The Israeli military withdrew from the Shifa Hospital in Gaza City on Monday after a two-week raid.
The Health Ministry in Hamas-ruled Gaza said the operation left most of the medical complex, the main hospital in the territory, in ruins.
“Dozens of bodies, some of them decomposed, have been recovered from, in and around the Shifa medical complex,” the ministry said, adding that the hospital was now “completely out of service.”
The Israel Defense Forces (IDF) confirmed the withdrawal on social media after “completing the operation.”
“Troops have completed precise operational activity in the area of the Shifa Hospital and exited the area of the hospital,” the military said.
Israel says raid was a success
Israeli Prime Minister Benjamin Netanyahu described the operation as precise and surgical.
The IDF described the raid as among the most successful operations during the ground operation in Gaza it launched in the wake of the terror attack by Hamas and other militants in southern Israel on October 7, in which 1,200 people were killed and some 250 hostages taken.
Rear Admiral Daniel Hagari, the top military spokesman, said Hamas and the smaller Islamic Jihad group had established their main northern headquarters inside the hospital.
Israeli troops said they seized weapons and a sum of over $3 million (approximately €2.78 million), and arrested some 900 suspected militants during the raid, Hagari said. They reportedly included over 500 Hamas and Islamic Jihad fighters.
Hagari denied that any civilians had been harmed by Israeli forces. He said the army had evacuated over 200 of some 300-350 patients in the complex, alongside delivering food, water and medical supplies.
Withdrawal leaves destruction behind
Pictures of the hospital complex and the area surrounding it showed heavy destruction and some charred walls.
The Gaza Health Ministry said several bodies had been found at the complex. A doctor told the French AFP news agency that over 20 bodies had been recovered, some having been crushed by withdrawing vehicles.
“The scale of the destruction inside the complex and the buildings around it is very large,” the ministry said, adding that some of the bodies found there had decomposed.
Mohammed Mahdi, who was among hundreds of Palestinians who returned to the area, described to the Associated Press news agency a scene of “total destruction.” He said several buildings had been burned down.
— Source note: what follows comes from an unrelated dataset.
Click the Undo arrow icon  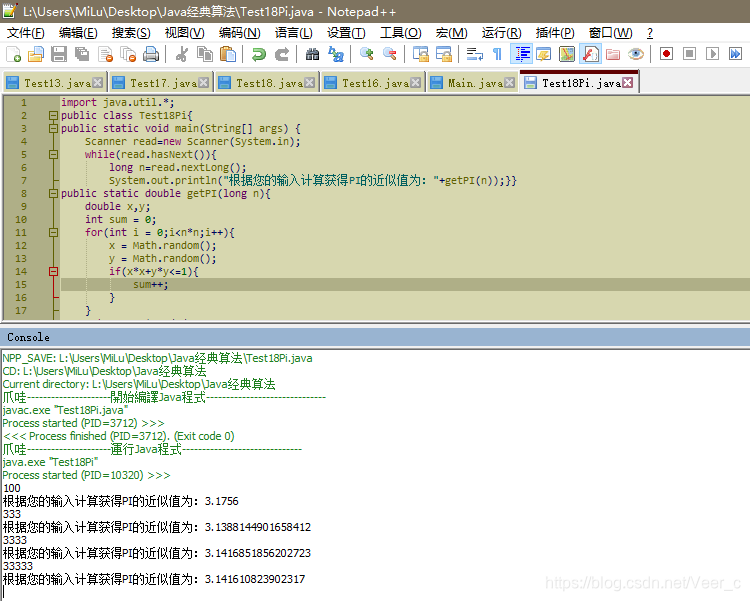pyautogui.click(x=259, y=54)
Another resident, Yahia Abu Auf, said there still were patients, medical workers and displaced people sheltering inside the medical compound after several patients had been taken to the nearby Ahli Hospital.
In a social media statement late on Sunday, World Health Organization Director-General Tedros Adhanom Ghebreyesus said 21 patients died during the siege, citing a health worker inside the hospital.
“107 patients are in an inadequate building, within the hospital compound, lacking needed health support, medical care and supplies,” he said, adding that patients included four children and 28 critical patients who lack the “necessary means of care.”